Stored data
★ ★ ★ ★
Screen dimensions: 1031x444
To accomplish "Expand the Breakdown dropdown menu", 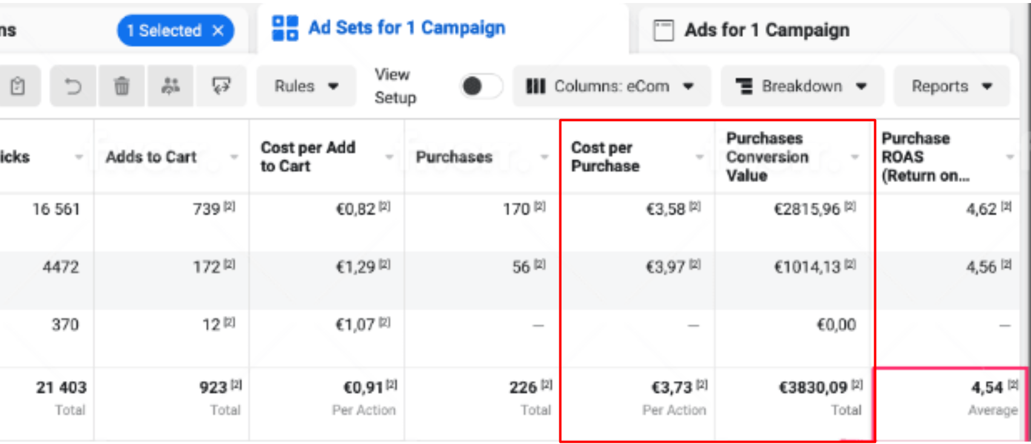I will click(x=802, y=87).
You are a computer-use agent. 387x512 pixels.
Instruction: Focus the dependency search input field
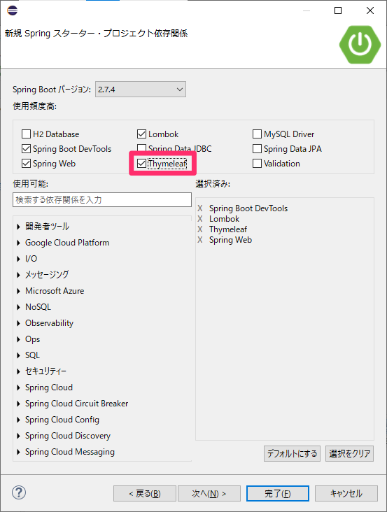(102, 199)
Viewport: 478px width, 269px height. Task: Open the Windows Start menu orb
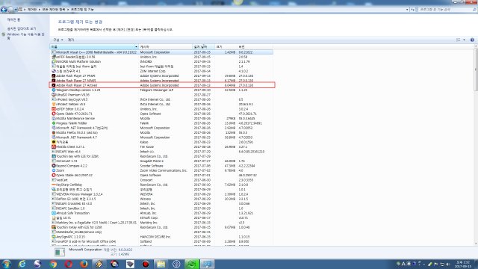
★ ★ ★ ★
§ **Aim**
Can you switch "dependency" to "package" and give again the part of the rows that starts with the line containing "You are a computer-use agent. 387x512 pixels." and runs through the end of the rows, with everything else unchanged and the pictures left out?

§ **Full output**
You are a computer-use agent. 387x512 pixels.
Instruction: Focus the package search input field
(102, 199)
Viewport: 478px width, 269px height. Task: Open the Windows Start menu orb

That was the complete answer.